While new
techniques in clone creation and retransplantation have made the process
cheaper and more efficient today than ever before, the inherent unreliability
of non-capsule cloning and the still-extravagant cost involved for prospective
clients effectively prohibits the vast majority of planetside inhabitants from
considering it an option. Additionally, moral and religious objections to the
work done in the field have surfaced to some extent in every society where its
products have become available. Derogatorily known as “Doomies” by those who
don’t share their beliefs, these objectors, sometimes numbering among them
major political and religious figureheads, have nonetheless exerted a
considerable amount of influence on the way cloning is perceived by the general
populace. Protests and riots over the issue, while rare, have taken place on
numerous worlds since commercial cloning began, and while the cloning
companies’ ceaseless marketing has yielded significantly greater public
acceptance in the past few years, a number of people still feel strongly that
the whole field represents a denial of humanity’s spirituality and should be
abandoned for “safer” scientific pursuits.
Despite the advances made in cloning tech, in almost every single environment retransplantation of the mind at time of death is still risky ground. The crucial element in the process relies on a brain-scan snapshot being taken at the precise time of death and transmitted to the waiting clone, and so the transneural burning scanner required to do so needs to be mounted somewhere close to the person at all times. Since the snapshot itself causes massive physical damage to the gray matter, there can be no margin of error; it needs to be done at the exact time of death. In planetary vehicles, the cloning companies have experimented with mounting the transneural scanner in a variety of locations, but the almost limitless potentiality of planet-bound environments has proved time and again that it just isn’t safe – snapshots either go off due to false stimuli, leaving healthy clients in a vegetative state, or fail to go off due to circumstances unforeseen by the safeguard mechanism, leaving clients dead with no chance of retransplantation.

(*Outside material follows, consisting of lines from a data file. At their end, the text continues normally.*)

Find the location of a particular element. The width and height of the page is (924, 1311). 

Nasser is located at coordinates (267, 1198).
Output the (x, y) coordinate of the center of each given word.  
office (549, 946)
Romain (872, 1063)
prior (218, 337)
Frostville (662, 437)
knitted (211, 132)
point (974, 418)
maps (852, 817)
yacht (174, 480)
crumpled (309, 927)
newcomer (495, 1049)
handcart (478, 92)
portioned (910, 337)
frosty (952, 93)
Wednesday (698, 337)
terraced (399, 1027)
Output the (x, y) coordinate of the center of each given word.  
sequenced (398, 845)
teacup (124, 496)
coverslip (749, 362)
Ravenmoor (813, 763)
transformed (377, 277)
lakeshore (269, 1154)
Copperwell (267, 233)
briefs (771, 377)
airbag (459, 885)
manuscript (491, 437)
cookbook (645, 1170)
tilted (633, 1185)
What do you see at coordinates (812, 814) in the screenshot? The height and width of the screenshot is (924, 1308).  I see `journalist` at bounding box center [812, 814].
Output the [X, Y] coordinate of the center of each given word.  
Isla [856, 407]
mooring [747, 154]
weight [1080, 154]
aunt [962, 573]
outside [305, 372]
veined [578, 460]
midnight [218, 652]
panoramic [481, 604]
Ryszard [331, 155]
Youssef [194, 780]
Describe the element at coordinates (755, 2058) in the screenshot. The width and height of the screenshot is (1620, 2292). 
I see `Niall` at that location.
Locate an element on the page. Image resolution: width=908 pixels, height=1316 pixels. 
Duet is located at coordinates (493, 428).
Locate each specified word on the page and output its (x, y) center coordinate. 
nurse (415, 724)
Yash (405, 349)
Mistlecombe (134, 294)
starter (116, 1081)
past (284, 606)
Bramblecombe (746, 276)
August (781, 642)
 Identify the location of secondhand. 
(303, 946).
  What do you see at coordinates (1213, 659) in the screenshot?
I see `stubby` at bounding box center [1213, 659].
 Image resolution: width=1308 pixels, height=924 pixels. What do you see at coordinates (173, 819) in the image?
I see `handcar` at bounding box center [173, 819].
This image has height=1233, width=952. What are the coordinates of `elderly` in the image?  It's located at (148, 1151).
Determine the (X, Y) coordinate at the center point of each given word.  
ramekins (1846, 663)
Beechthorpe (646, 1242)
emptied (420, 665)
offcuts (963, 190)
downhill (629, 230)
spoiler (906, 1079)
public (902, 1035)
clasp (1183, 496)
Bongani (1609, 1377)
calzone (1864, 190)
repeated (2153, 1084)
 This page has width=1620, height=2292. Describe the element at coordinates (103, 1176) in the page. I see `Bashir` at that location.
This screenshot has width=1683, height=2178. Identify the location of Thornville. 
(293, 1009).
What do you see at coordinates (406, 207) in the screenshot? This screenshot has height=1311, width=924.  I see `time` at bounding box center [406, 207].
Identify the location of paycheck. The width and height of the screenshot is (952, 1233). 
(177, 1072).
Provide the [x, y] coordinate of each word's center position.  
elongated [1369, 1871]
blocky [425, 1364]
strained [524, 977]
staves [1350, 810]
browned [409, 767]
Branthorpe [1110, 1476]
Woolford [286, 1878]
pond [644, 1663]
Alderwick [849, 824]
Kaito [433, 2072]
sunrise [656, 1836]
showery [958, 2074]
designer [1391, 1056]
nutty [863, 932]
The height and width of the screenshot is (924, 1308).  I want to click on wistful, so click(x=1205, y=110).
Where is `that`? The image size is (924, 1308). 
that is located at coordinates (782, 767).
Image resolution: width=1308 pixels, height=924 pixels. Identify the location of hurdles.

In the capsule, however, things are different. All the equipment needs to do is detect a breach in the pod, because – as every cadet has hammered into his head from the moment he starts training – pod breach, without exception, spells doom for the person inside. Therefore, the instant the egg begins to crack, two things happen: the wire-cap on the pilot’s head injects an instantly lethal nanotoxin into his bloodstream and the scanner sends its piercing light into his skull. Scarce seconds later, he begins the muddy climb towards consciousness in a new body, light years away.